Exercise details: The copy must hold every line from the one with "服務聲明 (352, 2437)" through the end of the listing, word for word, and must hold no pictures.

The data:
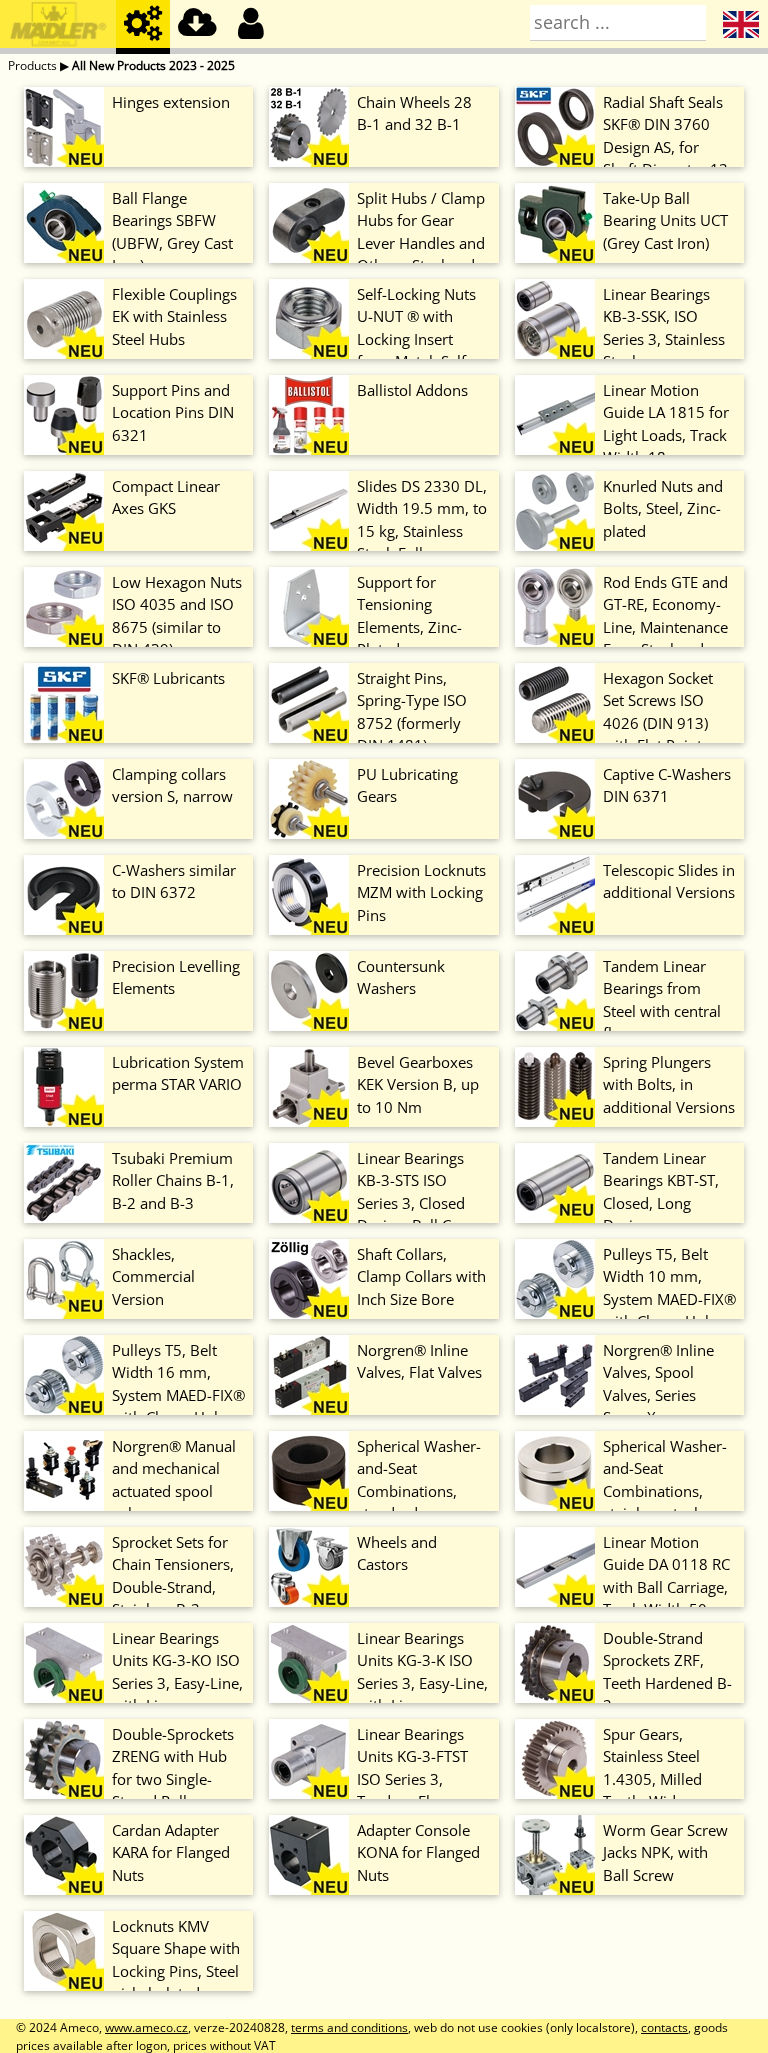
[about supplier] (58, 27)
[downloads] (197, 27)
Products (32, 65)
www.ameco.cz (146, 2027)
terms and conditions (349, 2027)
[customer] (251, 27)
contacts (664, 2027)
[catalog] (143, 27)
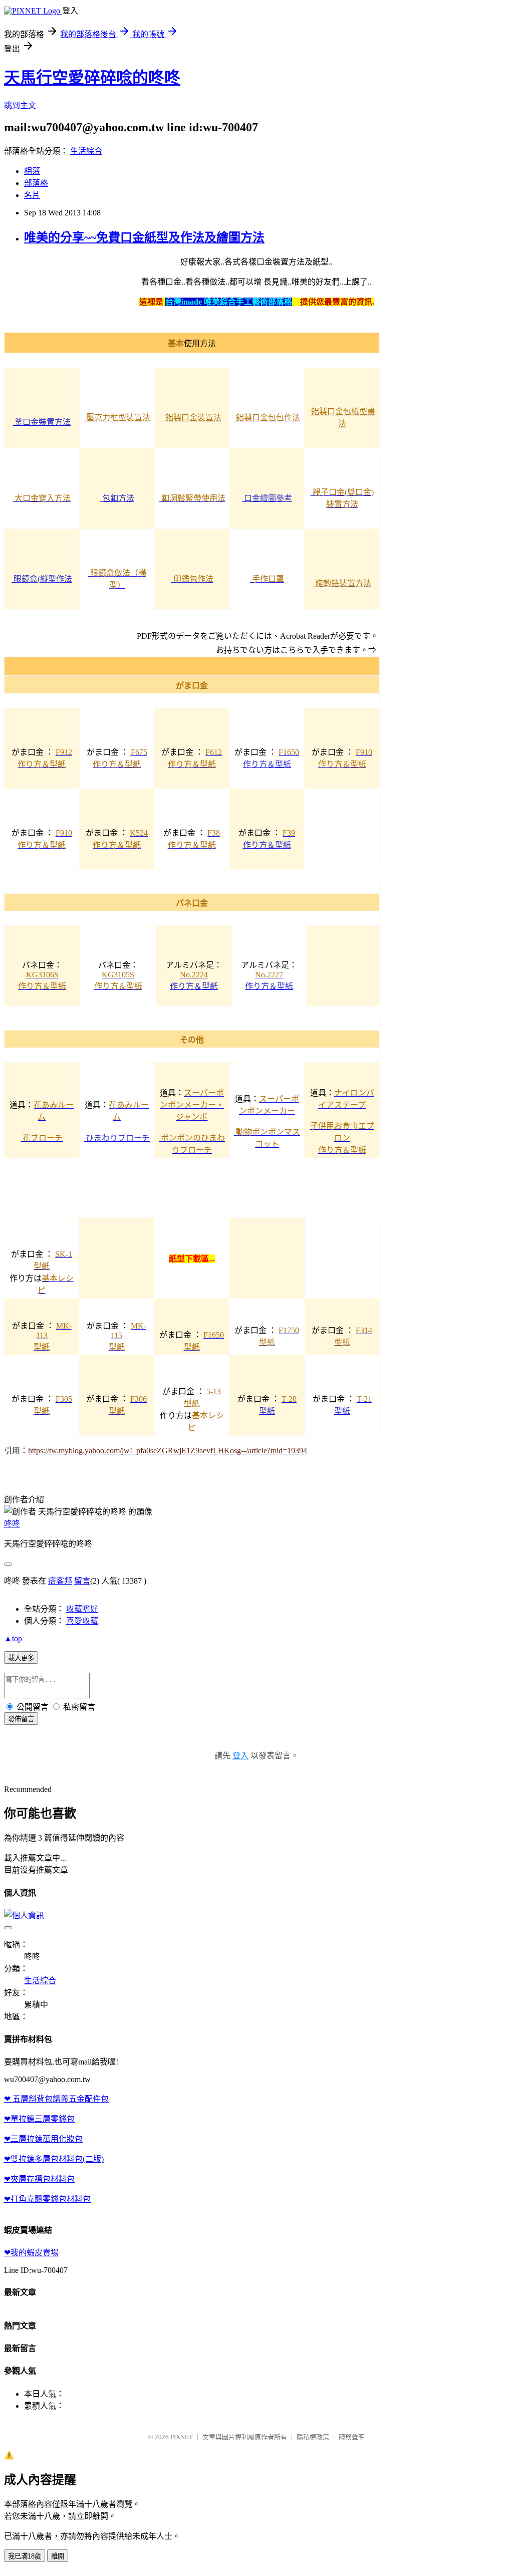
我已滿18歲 (24, 2556)
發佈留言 (21, 1719)
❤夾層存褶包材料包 (39, 2179)
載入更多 (21, 1658)
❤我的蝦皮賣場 (31, 2252)
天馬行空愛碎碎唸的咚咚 (92, 78)
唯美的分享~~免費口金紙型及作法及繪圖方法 (144, 237)
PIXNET (181, 2437)
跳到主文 (20, 105)
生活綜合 (86, 151)
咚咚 (12, 1523)
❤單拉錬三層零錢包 (39, 2119)
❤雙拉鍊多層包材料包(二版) (54, 2159)
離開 (57, 2556)
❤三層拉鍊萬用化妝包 (43, 2139)
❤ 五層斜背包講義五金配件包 (56, 2099)
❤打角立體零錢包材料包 (47, 2199)
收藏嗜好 (82, 1609)
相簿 (32, 171)
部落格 (36, 183)
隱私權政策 (313, 2437)
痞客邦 (60, 1581)
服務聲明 (352, 2437)
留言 (82, 1581)
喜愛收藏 (82, 1621)
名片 (32, 195)
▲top (13, 1638)
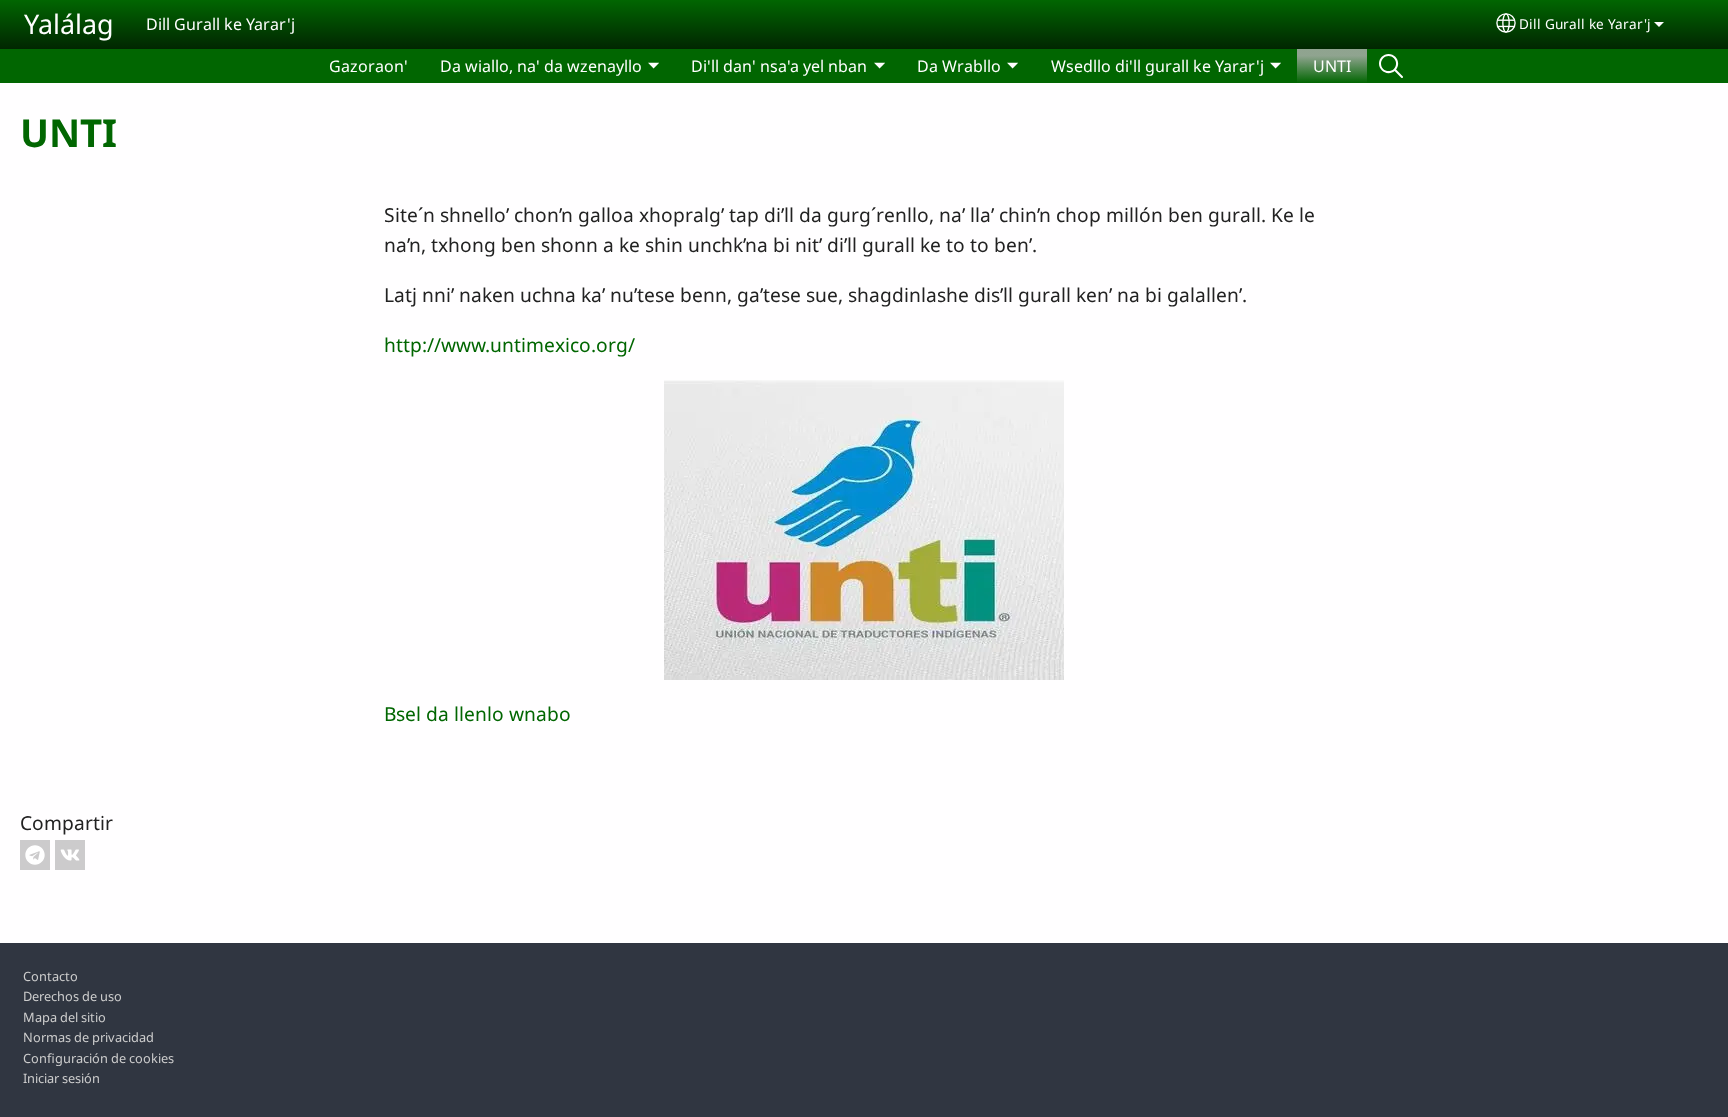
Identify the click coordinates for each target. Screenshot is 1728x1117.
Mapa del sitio (64, 1017)
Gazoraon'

Output below:
服務聲明 (352, 2437)
留言 (82, 1581)
喜愛收藏 (82, 1621)
名片 (32, 195)
▲top (13, 1638)
Identify the click coordinates for each target. Screenshot is 1728x1117.
Mapa del sitio (64, 1017)
Gazoraon'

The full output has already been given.